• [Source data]
((

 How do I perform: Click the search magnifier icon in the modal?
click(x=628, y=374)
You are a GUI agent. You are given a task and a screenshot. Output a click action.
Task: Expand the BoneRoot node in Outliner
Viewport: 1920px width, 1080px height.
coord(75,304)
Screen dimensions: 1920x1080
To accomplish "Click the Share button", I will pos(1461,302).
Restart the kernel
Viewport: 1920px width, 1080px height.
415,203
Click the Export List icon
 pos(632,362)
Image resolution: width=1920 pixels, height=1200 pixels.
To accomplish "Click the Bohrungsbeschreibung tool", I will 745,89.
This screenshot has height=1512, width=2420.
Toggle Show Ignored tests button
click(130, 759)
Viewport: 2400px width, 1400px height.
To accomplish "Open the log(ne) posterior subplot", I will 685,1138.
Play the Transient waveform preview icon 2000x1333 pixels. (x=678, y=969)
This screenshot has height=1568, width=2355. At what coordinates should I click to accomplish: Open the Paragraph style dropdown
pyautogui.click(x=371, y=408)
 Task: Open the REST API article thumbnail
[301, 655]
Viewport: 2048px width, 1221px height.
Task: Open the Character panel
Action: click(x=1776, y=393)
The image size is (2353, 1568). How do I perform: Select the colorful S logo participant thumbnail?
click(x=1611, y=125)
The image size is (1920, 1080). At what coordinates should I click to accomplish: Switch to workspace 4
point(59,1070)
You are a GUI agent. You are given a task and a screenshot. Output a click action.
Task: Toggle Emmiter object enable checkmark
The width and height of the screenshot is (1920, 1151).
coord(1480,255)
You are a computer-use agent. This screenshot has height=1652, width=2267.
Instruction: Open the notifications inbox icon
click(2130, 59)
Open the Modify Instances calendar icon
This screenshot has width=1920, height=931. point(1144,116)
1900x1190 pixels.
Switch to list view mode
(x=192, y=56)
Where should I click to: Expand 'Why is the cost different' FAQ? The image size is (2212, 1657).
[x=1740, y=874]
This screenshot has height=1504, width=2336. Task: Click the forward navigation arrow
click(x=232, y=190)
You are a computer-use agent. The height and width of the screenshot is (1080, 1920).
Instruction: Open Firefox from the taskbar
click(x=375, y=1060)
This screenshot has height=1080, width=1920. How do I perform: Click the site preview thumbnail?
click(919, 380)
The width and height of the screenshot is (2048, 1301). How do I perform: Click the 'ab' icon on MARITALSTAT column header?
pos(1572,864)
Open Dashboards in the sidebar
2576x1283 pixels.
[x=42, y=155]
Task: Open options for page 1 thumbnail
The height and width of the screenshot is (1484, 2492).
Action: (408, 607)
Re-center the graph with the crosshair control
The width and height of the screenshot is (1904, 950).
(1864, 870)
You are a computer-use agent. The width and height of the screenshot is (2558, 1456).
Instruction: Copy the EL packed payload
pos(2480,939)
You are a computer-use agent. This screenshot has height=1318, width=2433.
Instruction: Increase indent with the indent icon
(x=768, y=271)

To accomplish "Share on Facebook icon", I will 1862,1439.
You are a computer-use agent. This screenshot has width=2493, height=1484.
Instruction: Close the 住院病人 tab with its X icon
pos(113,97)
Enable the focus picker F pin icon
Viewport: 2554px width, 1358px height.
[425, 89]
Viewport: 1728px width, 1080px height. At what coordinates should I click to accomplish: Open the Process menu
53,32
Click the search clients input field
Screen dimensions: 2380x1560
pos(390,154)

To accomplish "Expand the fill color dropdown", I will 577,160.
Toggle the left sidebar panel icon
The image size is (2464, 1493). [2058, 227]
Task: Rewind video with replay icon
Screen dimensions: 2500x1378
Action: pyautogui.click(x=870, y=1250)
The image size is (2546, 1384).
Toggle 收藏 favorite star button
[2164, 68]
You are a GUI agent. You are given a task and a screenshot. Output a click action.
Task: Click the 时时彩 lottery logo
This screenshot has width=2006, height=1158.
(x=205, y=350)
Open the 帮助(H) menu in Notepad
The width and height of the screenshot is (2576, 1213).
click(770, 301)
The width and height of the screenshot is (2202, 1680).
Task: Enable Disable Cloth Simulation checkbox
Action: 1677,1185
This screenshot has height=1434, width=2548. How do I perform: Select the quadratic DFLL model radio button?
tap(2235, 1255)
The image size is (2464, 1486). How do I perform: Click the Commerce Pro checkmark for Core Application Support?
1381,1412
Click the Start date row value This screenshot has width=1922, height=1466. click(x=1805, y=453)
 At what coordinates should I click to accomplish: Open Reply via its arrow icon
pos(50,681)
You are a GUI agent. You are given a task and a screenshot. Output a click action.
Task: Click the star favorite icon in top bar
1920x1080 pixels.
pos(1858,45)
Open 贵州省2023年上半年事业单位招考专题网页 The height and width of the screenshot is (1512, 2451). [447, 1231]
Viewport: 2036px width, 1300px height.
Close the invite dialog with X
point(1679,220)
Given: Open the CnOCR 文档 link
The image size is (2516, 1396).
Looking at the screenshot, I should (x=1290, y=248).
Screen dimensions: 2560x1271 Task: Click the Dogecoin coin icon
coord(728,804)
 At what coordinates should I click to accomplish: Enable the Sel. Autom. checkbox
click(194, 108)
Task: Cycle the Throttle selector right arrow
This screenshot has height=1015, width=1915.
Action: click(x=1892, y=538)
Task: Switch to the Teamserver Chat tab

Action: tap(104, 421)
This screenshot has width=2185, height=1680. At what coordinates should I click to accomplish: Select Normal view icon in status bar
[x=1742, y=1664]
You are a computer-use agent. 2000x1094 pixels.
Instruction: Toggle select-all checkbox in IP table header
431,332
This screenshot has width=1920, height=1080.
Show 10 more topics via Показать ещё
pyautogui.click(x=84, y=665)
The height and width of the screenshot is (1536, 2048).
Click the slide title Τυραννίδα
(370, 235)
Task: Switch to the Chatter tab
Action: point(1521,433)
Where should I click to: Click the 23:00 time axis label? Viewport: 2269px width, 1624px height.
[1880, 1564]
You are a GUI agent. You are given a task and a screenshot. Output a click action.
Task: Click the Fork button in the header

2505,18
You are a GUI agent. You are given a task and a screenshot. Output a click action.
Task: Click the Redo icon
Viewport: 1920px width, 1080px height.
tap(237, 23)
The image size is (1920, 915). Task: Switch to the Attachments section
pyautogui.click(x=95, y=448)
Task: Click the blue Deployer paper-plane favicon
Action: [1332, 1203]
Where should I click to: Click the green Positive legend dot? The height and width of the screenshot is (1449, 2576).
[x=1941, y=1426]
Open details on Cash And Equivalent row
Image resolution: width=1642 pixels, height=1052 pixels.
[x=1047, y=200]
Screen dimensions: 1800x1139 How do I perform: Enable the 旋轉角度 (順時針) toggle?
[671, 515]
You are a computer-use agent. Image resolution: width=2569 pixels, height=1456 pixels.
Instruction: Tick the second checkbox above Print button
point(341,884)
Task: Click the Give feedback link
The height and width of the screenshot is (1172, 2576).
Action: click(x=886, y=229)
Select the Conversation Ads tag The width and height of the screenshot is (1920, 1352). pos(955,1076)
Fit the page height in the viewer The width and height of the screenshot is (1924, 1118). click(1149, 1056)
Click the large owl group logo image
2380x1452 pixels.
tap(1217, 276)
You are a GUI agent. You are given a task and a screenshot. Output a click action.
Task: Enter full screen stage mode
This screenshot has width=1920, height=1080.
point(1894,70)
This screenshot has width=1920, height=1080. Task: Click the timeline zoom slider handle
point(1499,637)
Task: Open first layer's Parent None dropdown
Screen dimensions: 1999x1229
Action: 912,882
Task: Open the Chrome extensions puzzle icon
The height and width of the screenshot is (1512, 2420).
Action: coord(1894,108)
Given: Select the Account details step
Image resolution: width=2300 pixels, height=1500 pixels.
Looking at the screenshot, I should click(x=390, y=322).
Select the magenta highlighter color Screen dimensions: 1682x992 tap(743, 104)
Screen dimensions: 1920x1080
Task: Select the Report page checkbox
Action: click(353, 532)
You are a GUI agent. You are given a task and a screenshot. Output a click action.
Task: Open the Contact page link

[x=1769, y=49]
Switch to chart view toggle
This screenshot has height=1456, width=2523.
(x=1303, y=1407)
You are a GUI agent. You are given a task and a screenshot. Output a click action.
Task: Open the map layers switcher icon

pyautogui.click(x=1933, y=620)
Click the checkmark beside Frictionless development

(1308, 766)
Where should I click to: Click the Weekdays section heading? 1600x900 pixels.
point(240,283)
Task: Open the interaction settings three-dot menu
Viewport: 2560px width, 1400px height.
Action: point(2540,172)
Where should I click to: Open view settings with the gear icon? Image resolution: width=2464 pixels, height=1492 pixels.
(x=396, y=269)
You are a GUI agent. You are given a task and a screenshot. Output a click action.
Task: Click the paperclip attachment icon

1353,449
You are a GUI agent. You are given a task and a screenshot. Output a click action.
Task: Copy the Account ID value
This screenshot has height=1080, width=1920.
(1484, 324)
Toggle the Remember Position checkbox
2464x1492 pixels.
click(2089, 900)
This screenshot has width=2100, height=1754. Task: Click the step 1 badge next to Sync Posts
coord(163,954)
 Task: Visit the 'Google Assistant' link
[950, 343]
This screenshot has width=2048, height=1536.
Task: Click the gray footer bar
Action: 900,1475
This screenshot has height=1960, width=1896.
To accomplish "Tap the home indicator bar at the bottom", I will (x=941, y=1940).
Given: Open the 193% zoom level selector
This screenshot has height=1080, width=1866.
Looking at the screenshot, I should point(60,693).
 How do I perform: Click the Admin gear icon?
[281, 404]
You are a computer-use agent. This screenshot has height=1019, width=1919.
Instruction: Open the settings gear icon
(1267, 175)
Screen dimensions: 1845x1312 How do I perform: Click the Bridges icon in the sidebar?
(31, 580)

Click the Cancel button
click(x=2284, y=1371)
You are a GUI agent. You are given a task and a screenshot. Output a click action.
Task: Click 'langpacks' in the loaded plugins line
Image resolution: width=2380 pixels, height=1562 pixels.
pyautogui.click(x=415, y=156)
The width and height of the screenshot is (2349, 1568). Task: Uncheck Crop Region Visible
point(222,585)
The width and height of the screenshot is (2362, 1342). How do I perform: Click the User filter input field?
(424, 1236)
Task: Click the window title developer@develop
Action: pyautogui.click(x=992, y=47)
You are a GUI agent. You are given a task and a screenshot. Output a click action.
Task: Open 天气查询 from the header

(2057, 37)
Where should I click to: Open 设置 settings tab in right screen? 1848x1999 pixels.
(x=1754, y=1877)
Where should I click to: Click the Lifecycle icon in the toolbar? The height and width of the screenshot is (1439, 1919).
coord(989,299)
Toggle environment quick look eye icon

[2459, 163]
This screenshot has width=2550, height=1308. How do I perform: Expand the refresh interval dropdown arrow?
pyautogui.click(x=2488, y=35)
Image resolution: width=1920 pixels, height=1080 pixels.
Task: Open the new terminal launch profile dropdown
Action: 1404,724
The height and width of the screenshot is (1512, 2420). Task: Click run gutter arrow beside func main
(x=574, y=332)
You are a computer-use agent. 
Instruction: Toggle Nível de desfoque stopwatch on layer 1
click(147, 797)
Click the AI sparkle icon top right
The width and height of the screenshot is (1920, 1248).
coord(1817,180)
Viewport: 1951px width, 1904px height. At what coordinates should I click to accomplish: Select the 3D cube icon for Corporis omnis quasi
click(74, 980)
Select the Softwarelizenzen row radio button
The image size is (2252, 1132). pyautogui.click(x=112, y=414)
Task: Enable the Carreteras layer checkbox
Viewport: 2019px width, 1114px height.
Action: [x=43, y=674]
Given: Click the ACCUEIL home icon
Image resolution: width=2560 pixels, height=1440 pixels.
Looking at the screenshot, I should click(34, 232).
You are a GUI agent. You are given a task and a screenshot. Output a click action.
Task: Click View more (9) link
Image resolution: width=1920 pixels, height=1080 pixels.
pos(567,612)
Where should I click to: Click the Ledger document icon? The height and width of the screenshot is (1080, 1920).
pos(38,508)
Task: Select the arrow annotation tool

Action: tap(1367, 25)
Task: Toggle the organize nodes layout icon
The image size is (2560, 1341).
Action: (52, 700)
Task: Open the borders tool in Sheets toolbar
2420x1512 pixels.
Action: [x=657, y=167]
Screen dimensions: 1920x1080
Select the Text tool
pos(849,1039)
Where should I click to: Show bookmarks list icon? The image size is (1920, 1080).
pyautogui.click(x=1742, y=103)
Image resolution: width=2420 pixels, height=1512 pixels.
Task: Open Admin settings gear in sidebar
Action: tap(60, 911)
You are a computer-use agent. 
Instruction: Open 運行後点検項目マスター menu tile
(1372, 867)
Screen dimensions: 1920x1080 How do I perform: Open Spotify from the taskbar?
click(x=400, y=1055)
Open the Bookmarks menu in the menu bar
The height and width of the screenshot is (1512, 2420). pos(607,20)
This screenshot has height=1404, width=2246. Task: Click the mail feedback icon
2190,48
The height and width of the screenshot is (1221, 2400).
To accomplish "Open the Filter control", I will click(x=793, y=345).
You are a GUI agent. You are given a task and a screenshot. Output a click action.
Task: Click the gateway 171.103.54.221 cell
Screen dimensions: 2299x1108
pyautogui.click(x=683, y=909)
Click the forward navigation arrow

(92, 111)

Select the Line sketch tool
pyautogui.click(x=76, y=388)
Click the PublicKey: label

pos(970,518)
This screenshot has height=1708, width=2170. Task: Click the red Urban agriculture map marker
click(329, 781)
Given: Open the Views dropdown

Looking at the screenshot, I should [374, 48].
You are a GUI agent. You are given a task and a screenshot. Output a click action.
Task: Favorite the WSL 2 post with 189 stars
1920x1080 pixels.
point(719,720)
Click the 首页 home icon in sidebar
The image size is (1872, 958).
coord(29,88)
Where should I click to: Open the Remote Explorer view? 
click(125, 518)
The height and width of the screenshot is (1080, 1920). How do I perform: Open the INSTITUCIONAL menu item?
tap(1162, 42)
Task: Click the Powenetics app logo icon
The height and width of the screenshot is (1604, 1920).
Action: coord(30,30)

))

• [ABOUT THIS EXERCISE] Emit an exact copy of the lines spanning the start of the records to the line containing "Play the Transient", inclusive, and no other output.

• [ANSWER BELOW]
 How do I perform: Click the search magnifier icon in the modal?
click(x=628, y=374)
You are a GUI agent. You are given a task and a screenshot. Output a click action.
Task: Expand the BoneRoot node in Outliner
Viewport: 1920px width, 1080px height.
coord(75,304)
Screen dimensions: 1920x1080
To accomplish "Click the Share button", I will pos(1461,302).
Restart the kernel
Viewport: 1920px width, 1080px height.
415,203
Click the Export List icon
 pos(632,362)
Image resolution: width=1920 pixels, height=1200 pixels.
To accomplish "Click the Bohrungsbeschreibung tool", I will 745,89.
This screenshot has height=1512, width=2420.
Toggle Show Ignored tests button
click(130, 759)
Viewport: 2400px width, 1400px height.
To accomplish "Open the log(ne) posterior subplot", I will 685,1138.
Play the Transient waveform preview icon 2000x1333 pixels. (x=678, y=969)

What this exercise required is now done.